【14】美桜の居ない日

50.突然の申し出

突然の申し出1

 冷たい床の感触。背中に降りてくる涼しい風。

 自室にうずくまっていた。

 身体を起こし、壁の時計を見やる。あれからどれだけ経った? いや待って。そもそも、気を失ったのは、何時何分頃だったのか。

 学校に行って、美桜のマンションに行って、それから帰って階段上がると兄貴が居て。部屋に入りエアコン付けて振り向いたらディアナが居て。

 夕暮れだった。

 今は、完全に日が落ちている。


「間一髪だったな」


 低い女の声に、俺はドキリとして周囲を見まわした。

 ディアナだ。ベッドの上にどっしりと腰を下ろし、手足を組んでじっとこちらを観察している。いつもの裾の長いドレスじゃなくて、砂漠に連れて行かれたときのショートパンツ姿。流石にサンダルは履いていなかったけれど、そのときの格好のままだったところをみると、それほど時間は経過していないのかもしれない。

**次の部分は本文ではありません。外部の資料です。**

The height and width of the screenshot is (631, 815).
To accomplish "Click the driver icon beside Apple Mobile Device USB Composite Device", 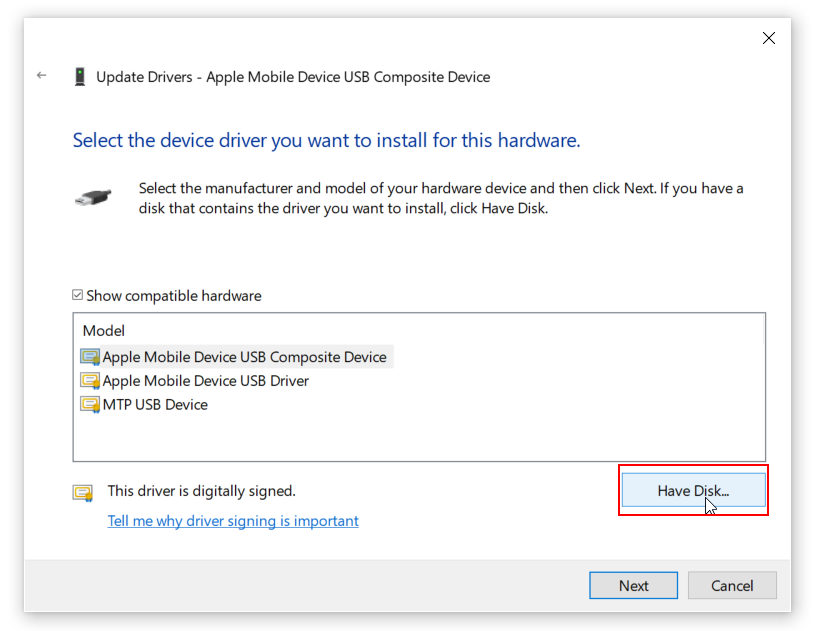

「安心するがいい。こちらの時間で1時間程しか経過していない。さっき、母親が帰宅した。夕食の支度ももうすぐ終わる。お前の姿になって、適当に対応しておいた。呼ばれたら何ごともなかったかのように、久々の家での食事を楽しむがいい」


 1時間――。あの濃密な長い経験が、たったの1時間。

 あまりの短さに衝撃を受ける。

 砂漠に飛ばされ、サンドワームや岩蠍と戦い、テラと契約を結び、力尽きたのを帆船に助けられた。そこでおさの姿をした芝山と戦い、和解し、砂漠を抜けようとしたところで今度は時空嵐に呑み込まれた。目を覚ましたら過去にいて、幼い美桜とその母親と出会い、彼女らが“かの竜”と呼ばれる正体不明の竜によって運命を翻弄されていることを知った。過去のディアナと出会って、まだ小さかったジークと出会って、それから五人衆と戦って……。これが全部、こっちの時間で言う1時間の出来事だったなんて、誰が信じられよう。

 立ち上がり、身体の歪みを直そうとあちこち揉みほぐしながら、俺はレグルノーラでの経験を辿った。夢だったのかと思ってしまうくらい、いろんなことがあり過ぎて、頭がパンクしそうになる。


「頭痛は消えたな」


 ディアナの問いに、こくりとうなずく。


「吐き気もない」


 また、うなずく。


「身体が慣れたのだ。恐らくこの世界でも、それなりに力が発揮できるはず」


 そうだった。元々、“解放”された“力”を短期間で上手くコントロールできるようにするため、ディアナは俺を砂漠に飛ばしたのだ。


「あれから、どうなったんだ」


「あれから?」


「“かの竜”の魔法陣にはなんて書いてあった? 美幸は? 美桜はあの後どうやって過ごしたんだ?」


 否が応にも思い出される、最後の場面。

 また、肝心の所で気を失った。いや、無理やりこの世界に戻されたのだ。それが誰によってなのかは、ハッキリとわからなかったが。


「美幸は、命を掛けて娘を守ったのさ」


 ディアナはそう言って、ベッドの上で足を組み直した。